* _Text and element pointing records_
————

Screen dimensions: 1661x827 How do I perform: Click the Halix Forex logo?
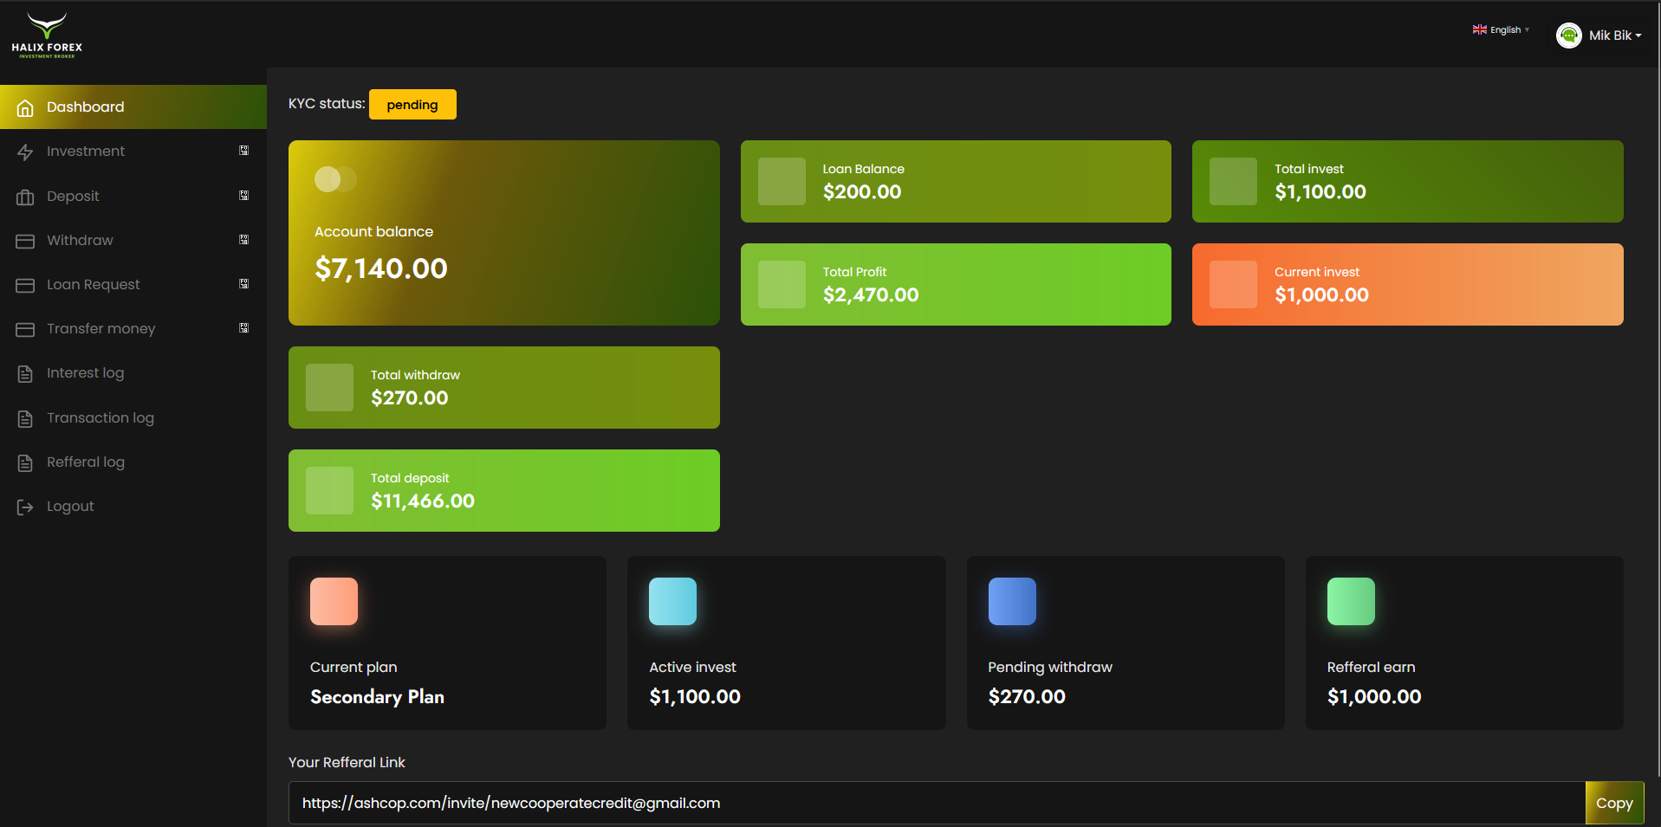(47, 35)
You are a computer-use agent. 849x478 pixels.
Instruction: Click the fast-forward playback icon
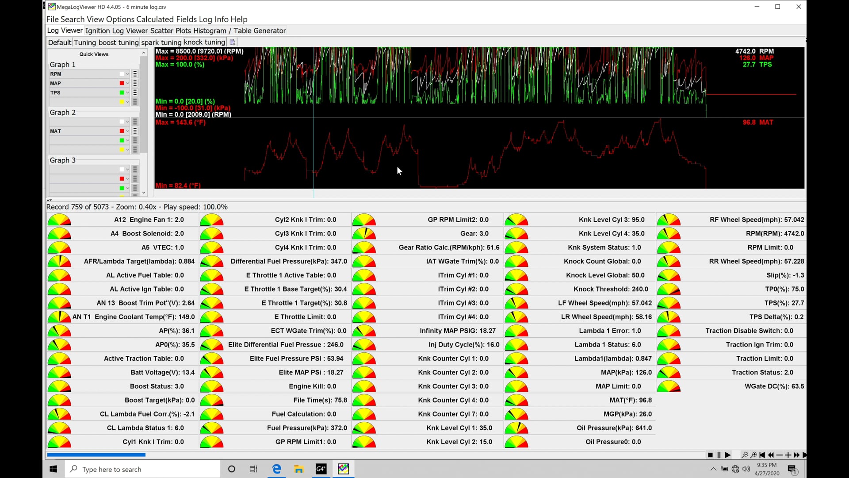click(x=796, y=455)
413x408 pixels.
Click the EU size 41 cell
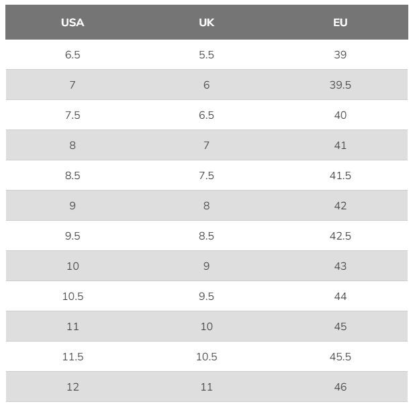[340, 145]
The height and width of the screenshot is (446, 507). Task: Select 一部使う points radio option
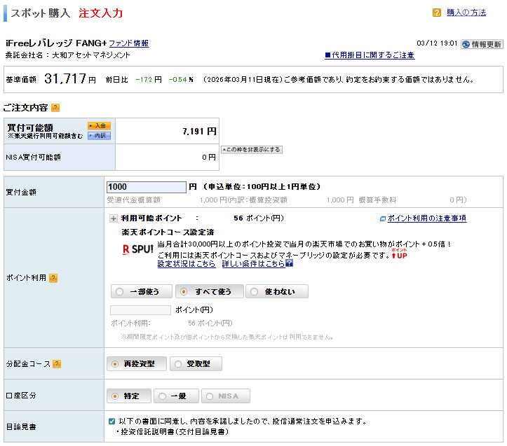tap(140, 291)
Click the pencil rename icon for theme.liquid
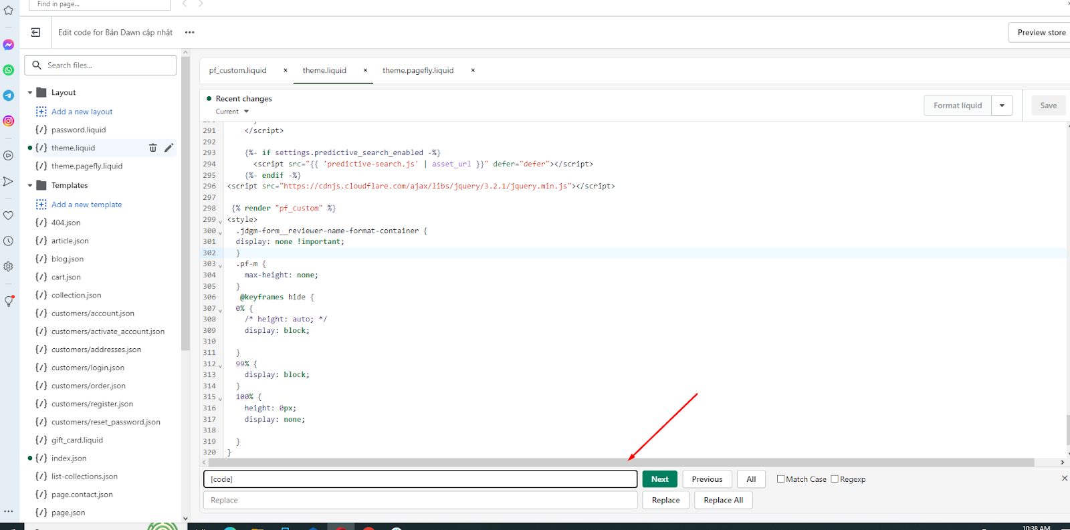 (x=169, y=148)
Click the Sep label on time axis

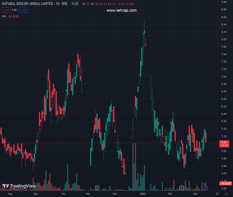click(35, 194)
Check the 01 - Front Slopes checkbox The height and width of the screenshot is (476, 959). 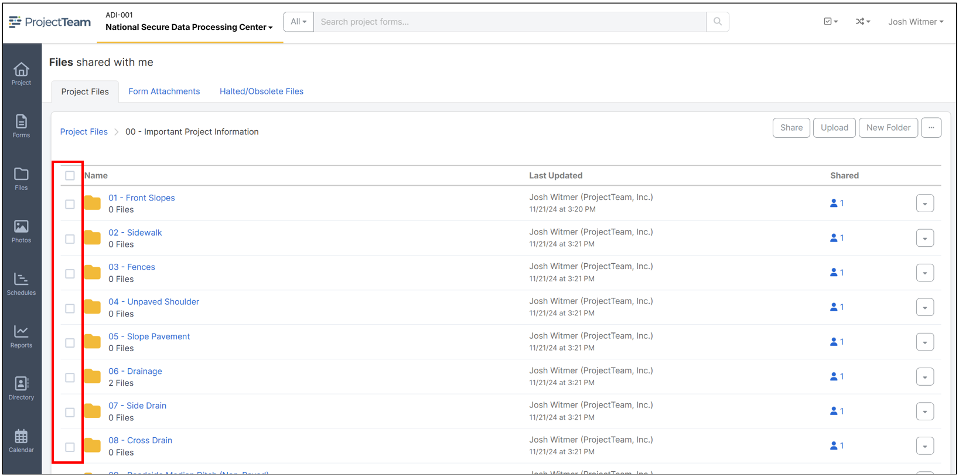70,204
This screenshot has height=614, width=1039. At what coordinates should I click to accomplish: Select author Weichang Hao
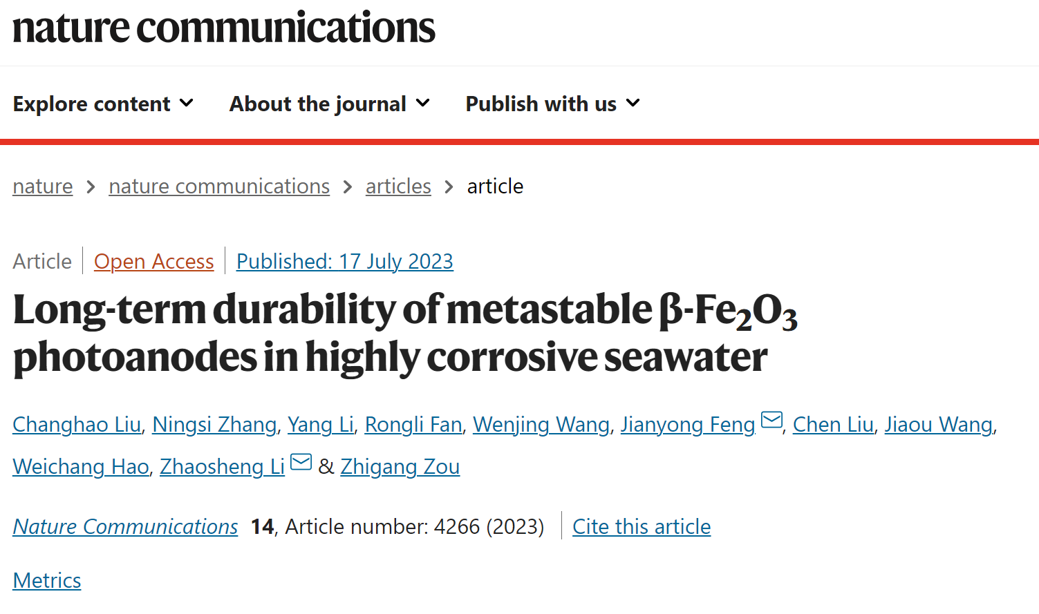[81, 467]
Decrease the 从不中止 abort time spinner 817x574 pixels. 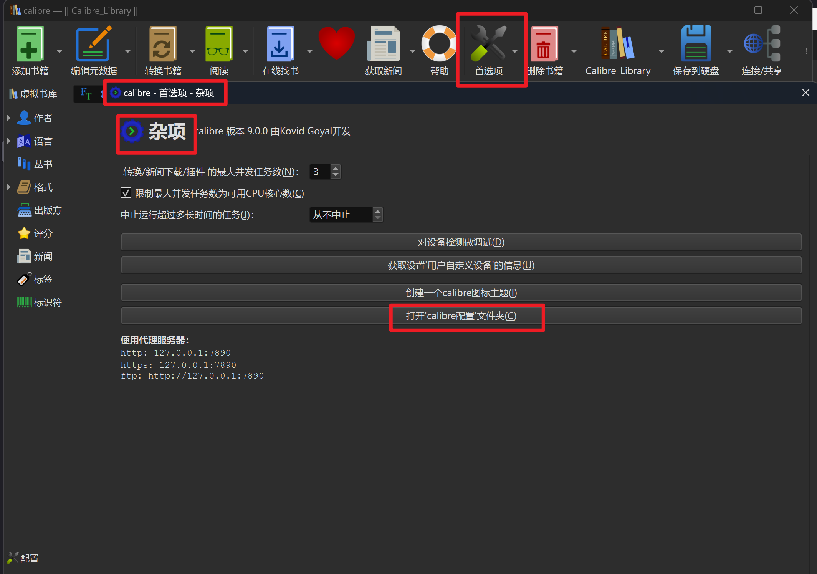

————

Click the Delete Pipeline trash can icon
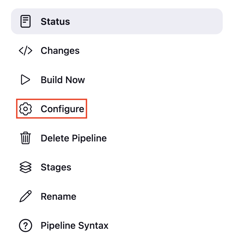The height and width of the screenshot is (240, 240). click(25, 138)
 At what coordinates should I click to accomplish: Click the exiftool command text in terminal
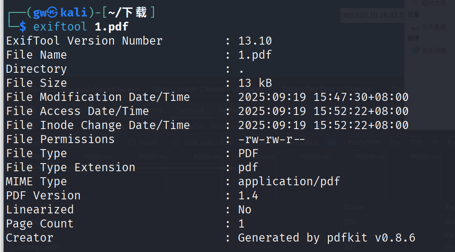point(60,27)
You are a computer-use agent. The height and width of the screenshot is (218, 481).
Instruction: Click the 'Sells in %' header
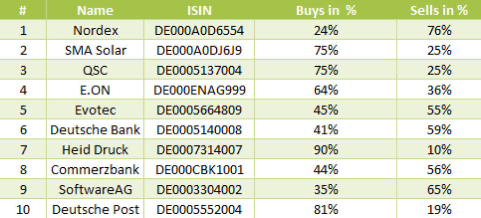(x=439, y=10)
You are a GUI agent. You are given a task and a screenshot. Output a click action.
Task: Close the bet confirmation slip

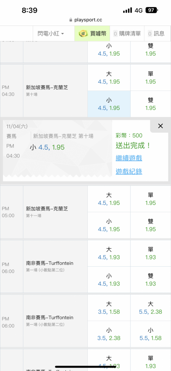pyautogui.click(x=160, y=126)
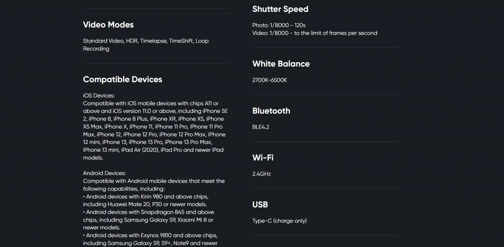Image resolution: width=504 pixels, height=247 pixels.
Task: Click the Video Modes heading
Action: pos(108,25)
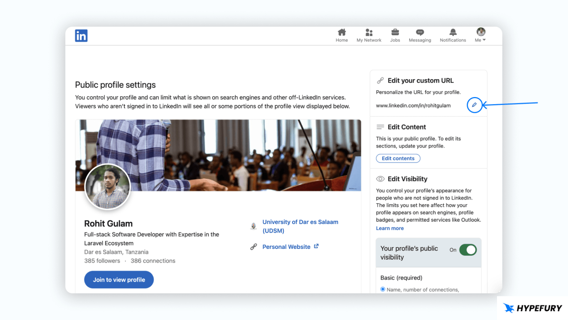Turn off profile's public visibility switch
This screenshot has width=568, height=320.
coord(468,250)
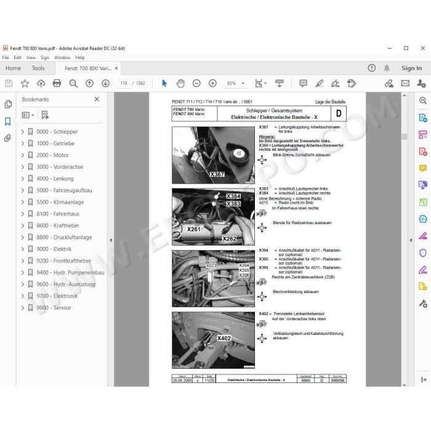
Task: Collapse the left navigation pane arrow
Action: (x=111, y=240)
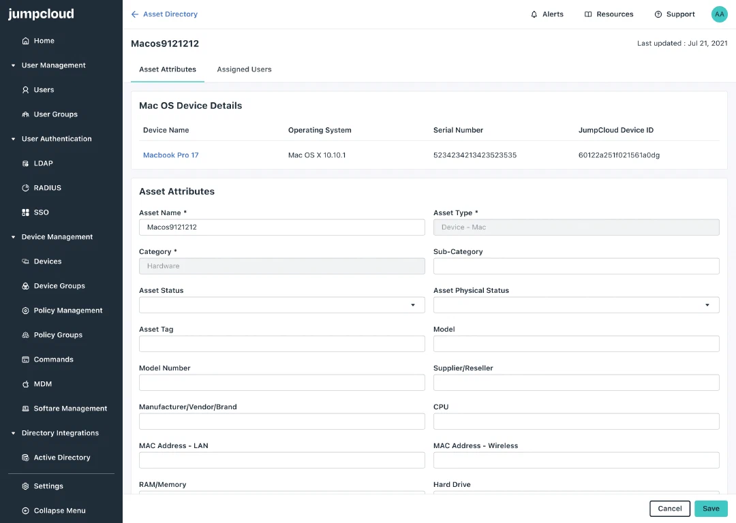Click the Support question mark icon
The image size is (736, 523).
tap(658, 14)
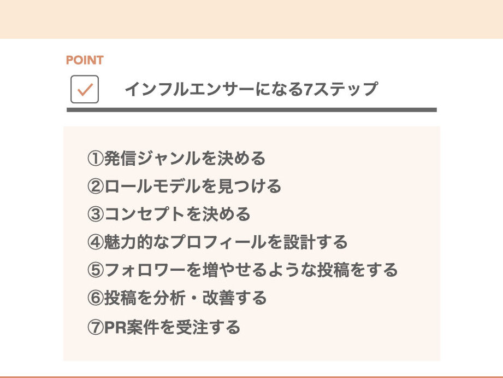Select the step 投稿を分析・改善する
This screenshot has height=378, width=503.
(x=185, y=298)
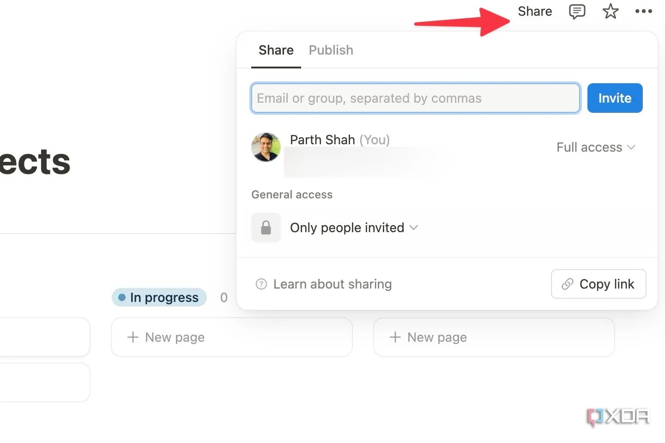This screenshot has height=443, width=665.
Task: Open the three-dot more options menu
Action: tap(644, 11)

————

* _What is being asked_
List the lines from the one with "This screenshot has height=614, width=1039." up to and including the one with "Decrease the 从不中止" as a numbered list, skipping blank lines and leaving out the pictures.

* _Reply to the task_
1. This screenshot has height=614, width=1039. At what coordinates should I click to accomplish: Select author Weichang Hao
2. [81, 467]
3. Decrease the 从不中止 abort time spinner 817x574 pixels. 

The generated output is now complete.